Our system of jurisprudence is based on the belief that if two parties present their best cases, the truth will emerge. This generally works well and has led our judicial system to be respected around the world. A good case could be made that family court cases involve the most important decisions for our nation because they strongly influence the success of our children. Unfortunately many factors undermine the ability of family courts to make good decisions in domestic violence cases. The judiciary has failed to recognize the problems and the children suffer the consequences.
Domestic violence is about control including financial control. This means the abuser usually has far greater resources. Victims often cannot afford an attorney or lose their representation before the trial starts. Abusers are also more likely to be able to afford expert witnesses and other costs that provide an advantage in litigation.
As the Saunders’ Study found, many court professionals do not have the needed knowledge about domestic violence. This is not a neutral factor that affects the parties equally but rather provides an additional advantage to the parent most likely to harm the children. Even worse, many attorneys fail or refuse to present evidence of abuse because they do not understand the significance, have personal beliefs similar to abusers or believe the judge doesn’t want to hear this information. In some cases they have a conflict of interest where they are afraid that aggressively representing a protective mother as they are ethically bound to do would harm other cases in front of the judge or their career.

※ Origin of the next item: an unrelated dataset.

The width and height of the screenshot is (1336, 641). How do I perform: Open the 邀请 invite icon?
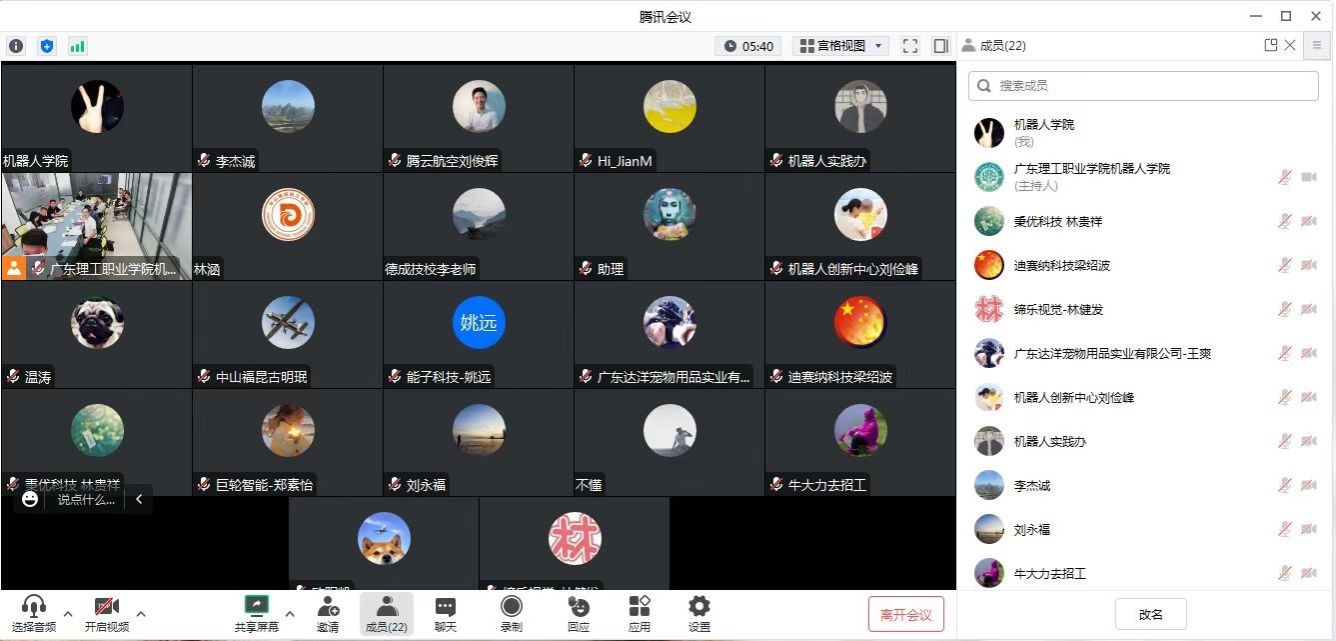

And for a variety of historical and other reasons court professionals are not keeping up-to-date on current scientific research. This is profoundly harmful to protective mothers because judges are supposed to use common sense. Unfortunately many aspects of domestic violence are counter-intuitive. These many flaws as applied to domestic violence cases result in courts using misinformation that professionals have heard throughout their careers.
Among the false assumptions that are common include: mothers often make deliberate false reports; the end of the relationship ends the risk; only physical abuse matters; only recent abuse matters; children need both parents equally; domestic violence is caused by mental illness, anger management, substance abuse or the actions of the victim; alienation is more important than domestic violence or child abuse; and a mental health degree provides expertise about domestic violence. Every day these and other false assumptions that any genuine expert would know is wrong are used to justify bad decisions that destroy children’s lives.
The status quo is a disaster for the children. There can be no reasonable objection to courts integrating research like ACE and Saunders or using a multi-disciplinary approach so the courts can benefit from expertise in the specific subjects the case needs. I hope court administrators will start using the research to implement needed reforms, but in the meantime any judge can use the information in this article to better protect children.